Der Begriff Nachhaltigkeit wurde 1713 von Hans Carl von Carlowitz für die Forstwirtschaft geprägt: Es darf nur so viel Holz entnommen werden, wie nachwächst. Die international anerkannte Definition stammt aus dem Brundtland-Bericht (1987): Nachhaltige Entwicklung erfüllt die Bedürfnisse der Gegenwart, ohne die Möglichkeiten künftiger Generationen zu gefährden.
• Ökologisch: Erhalt von Biodiversität, Stoffkreisläufen und Regenerationsfähigkeit.
• Ökonomisch: dauerhaft tragfähige Wirtschaftsweise.
• Sozial: Gerechtigkeit zwischen und innerhalb der Generationen.
Im mitteleuropäischen Buchenwald (Fagus sylvatica) wird das Prinzip durch Plenterwald- und Dauerwaldwirtschaft umgesetzt: Statt Kahlschlag werden gezielt einzelne hiebreife Bäume entnommen. Ein Buchenstamm ist nach 120–160 Jahren erntereif. Wird pro Hektar jährlich nur die Holzmenge entnommen, die zuwächst (ca. 6–10 m³/ha·a), bleibt der Vorrat konstant.
____
**ZU BEARBEITEN**.
Nach wie vielen Jahren ist ein Buchenstamm laut dem Text über Nachhaltigkeit erntereif?

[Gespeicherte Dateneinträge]
____
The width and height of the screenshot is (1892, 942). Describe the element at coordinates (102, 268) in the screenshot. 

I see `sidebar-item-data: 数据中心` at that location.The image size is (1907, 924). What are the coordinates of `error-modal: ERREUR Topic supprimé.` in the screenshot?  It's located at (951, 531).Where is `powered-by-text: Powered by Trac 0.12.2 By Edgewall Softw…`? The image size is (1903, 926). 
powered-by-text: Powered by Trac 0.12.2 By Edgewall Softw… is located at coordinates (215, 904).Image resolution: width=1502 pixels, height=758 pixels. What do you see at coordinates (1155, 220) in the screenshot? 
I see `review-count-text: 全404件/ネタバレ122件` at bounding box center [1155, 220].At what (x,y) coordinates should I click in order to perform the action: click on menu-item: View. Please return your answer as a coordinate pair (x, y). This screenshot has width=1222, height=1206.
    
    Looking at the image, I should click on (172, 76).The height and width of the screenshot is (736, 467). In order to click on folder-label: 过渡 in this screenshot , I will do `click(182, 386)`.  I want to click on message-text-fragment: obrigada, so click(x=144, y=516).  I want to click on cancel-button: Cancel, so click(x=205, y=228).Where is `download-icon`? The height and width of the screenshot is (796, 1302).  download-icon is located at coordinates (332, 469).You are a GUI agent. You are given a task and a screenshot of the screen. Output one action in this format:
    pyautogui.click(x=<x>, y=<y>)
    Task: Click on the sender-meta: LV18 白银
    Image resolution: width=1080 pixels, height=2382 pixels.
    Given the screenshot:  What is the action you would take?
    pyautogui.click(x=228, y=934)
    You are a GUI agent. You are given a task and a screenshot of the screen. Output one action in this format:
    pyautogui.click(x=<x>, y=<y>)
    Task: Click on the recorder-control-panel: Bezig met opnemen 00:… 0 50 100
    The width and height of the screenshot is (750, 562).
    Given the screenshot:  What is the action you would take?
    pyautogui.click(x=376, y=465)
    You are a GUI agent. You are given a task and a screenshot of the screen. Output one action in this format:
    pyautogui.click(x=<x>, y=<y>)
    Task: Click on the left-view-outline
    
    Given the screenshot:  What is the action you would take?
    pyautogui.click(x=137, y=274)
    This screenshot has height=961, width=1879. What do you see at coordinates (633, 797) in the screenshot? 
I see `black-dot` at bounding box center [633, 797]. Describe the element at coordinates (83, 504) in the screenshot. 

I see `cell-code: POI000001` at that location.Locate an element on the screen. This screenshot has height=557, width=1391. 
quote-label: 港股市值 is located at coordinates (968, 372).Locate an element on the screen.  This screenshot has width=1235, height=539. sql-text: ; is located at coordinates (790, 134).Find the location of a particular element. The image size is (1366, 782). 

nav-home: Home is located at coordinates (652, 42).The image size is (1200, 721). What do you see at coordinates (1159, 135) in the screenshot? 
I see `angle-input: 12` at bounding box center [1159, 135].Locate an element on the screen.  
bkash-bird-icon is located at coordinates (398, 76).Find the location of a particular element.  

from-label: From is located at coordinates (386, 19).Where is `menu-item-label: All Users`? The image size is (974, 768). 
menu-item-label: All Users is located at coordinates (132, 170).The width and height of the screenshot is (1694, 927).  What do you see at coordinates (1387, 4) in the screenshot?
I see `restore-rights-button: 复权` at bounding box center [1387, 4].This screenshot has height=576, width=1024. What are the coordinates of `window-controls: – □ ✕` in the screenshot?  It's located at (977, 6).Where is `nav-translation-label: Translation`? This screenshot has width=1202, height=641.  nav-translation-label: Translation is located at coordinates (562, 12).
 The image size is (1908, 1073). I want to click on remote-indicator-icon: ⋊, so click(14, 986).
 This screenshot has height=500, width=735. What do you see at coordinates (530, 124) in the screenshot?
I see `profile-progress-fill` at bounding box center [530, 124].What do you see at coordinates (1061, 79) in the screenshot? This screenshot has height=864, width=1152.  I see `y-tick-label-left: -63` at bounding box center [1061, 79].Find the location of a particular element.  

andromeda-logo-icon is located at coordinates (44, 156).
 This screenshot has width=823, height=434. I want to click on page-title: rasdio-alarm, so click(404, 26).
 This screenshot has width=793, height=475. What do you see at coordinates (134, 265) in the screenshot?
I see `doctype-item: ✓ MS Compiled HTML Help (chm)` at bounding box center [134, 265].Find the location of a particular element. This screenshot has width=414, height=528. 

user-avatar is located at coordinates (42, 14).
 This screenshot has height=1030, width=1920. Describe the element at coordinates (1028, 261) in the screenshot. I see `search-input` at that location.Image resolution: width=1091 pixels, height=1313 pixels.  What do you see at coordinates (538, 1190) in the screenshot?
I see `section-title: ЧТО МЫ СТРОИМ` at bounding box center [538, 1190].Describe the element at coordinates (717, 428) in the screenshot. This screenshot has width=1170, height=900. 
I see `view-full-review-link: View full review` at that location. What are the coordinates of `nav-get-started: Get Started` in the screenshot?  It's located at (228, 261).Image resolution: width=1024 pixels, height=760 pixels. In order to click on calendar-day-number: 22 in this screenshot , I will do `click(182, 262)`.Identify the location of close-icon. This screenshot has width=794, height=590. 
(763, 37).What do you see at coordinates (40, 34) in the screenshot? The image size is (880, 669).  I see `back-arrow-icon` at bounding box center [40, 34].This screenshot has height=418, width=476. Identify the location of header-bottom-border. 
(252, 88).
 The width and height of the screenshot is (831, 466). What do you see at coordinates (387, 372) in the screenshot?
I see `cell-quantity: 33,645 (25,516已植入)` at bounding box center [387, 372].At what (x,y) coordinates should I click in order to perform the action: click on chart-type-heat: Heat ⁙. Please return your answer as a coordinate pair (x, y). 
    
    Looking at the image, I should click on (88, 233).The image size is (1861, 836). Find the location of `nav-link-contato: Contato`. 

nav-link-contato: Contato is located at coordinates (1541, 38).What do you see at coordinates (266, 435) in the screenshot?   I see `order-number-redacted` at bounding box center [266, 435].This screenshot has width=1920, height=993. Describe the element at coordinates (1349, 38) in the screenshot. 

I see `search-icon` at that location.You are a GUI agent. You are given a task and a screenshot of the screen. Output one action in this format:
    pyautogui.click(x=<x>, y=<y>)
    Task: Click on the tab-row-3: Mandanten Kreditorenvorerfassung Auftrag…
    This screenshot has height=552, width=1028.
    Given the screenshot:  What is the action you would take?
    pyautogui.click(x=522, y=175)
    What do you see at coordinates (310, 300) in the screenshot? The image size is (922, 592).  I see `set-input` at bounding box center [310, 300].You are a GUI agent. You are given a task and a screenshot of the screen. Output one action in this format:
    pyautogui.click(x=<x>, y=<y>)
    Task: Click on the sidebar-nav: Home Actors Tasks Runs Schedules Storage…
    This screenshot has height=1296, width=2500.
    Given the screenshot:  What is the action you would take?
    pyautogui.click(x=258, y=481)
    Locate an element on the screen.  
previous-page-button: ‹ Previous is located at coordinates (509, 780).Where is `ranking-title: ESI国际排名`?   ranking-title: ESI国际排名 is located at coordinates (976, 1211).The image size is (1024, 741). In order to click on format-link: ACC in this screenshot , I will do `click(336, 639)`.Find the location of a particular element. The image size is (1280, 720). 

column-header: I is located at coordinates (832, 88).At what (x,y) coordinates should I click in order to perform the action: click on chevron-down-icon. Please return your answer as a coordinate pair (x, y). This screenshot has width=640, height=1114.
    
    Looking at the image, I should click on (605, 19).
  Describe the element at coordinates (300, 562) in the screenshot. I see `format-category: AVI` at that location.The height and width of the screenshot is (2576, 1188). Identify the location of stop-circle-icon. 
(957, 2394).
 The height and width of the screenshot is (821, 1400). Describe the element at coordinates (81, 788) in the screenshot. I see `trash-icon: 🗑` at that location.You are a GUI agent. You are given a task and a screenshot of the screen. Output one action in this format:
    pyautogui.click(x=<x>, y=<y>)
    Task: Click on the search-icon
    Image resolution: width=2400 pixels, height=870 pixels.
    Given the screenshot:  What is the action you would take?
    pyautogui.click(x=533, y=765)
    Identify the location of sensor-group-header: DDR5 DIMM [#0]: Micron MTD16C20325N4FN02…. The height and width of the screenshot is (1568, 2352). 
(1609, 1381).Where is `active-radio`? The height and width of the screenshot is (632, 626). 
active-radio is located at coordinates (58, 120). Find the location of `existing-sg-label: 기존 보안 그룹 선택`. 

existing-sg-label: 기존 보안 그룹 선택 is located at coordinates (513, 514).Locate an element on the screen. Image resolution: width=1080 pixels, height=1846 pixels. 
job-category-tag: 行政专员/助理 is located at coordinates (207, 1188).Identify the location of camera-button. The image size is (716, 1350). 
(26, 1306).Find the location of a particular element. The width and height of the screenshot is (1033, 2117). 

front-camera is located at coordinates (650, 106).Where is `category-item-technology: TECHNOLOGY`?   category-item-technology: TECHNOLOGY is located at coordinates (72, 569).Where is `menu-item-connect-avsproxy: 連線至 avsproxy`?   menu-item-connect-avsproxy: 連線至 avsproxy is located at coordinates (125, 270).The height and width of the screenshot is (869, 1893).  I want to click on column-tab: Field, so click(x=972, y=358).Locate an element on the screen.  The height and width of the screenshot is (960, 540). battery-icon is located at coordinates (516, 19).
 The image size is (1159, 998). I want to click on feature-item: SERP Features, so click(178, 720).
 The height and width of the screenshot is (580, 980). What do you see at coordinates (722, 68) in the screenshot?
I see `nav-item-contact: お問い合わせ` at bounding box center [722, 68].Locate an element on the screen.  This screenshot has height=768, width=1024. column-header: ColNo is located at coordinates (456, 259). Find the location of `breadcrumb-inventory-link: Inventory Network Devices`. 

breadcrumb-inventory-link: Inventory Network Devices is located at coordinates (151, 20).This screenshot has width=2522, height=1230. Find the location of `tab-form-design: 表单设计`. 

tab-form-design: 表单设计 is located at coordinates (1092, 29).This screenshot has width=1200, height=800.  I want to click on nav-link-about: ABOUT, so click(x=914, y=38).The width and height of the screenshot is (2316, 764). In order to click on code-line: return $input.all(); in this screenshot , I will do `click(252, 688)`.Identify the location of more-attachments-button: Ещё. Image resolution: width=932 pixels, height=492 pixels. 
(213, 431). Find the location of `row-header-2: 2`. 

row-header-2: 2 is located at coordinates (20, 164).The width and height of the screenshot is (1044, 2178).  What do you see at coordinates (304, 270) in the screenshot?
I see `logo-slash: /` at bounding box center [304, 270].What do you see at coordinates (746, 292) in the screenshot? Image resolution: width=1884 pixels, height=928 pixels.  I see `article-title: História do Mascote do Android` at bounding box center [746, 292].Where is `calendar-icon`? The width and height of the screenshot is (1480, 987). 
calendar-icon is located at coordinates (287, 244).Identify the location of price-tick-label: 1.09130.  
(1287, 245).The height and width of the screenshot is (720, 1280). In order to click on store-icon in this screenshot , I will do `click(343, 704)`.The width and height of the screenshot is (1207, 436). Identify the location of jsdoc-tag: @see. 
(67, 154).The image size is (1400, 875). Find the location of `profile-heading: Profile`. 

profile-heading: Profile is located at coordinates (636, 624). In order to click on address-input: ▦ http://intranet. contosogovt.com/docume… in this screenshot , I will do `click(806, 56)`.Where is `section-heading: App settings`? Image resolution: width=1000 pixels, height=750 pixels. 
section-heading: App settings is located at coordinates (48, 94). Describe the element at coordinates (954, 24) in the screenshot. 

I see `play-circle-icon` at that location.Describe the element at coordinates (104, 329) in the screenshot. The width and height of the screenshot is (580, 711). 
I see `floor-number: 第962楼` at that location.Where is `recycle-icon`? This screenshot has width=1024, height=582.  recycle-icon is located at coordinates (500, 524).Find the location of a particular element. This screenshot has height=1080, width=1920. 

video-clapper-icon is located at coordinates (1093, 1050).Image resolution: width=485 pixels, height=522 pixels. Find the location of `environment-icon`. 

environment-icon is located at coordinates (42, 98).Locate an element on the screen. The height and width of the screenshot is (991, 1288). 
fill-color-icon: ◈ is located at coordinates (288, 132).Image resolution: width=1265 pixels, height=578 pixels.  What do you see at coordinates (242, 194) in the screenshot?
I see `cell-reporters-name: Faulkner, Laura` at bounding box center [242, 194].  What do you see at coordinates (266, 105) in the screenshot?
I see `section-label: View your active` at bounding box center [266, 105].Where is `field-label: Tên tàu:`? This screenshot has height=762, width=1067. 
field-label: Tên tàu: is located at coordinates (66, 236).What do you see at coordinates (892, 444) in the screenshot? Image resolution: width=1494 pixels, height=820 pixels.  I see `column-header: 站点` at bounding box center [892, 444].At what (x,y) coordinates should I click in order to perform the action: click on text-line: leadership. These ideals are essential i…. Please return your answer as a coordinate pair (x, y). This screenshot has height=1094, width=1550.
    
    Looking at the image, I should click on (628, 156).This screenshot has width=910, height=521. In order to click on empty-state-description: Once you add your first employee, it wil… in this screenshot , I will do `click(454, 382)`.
____
**LÖSUNG DER ÜBUNG**.
Ein Buchenstamm ist nach 120 bis 160 Jahren erntereif.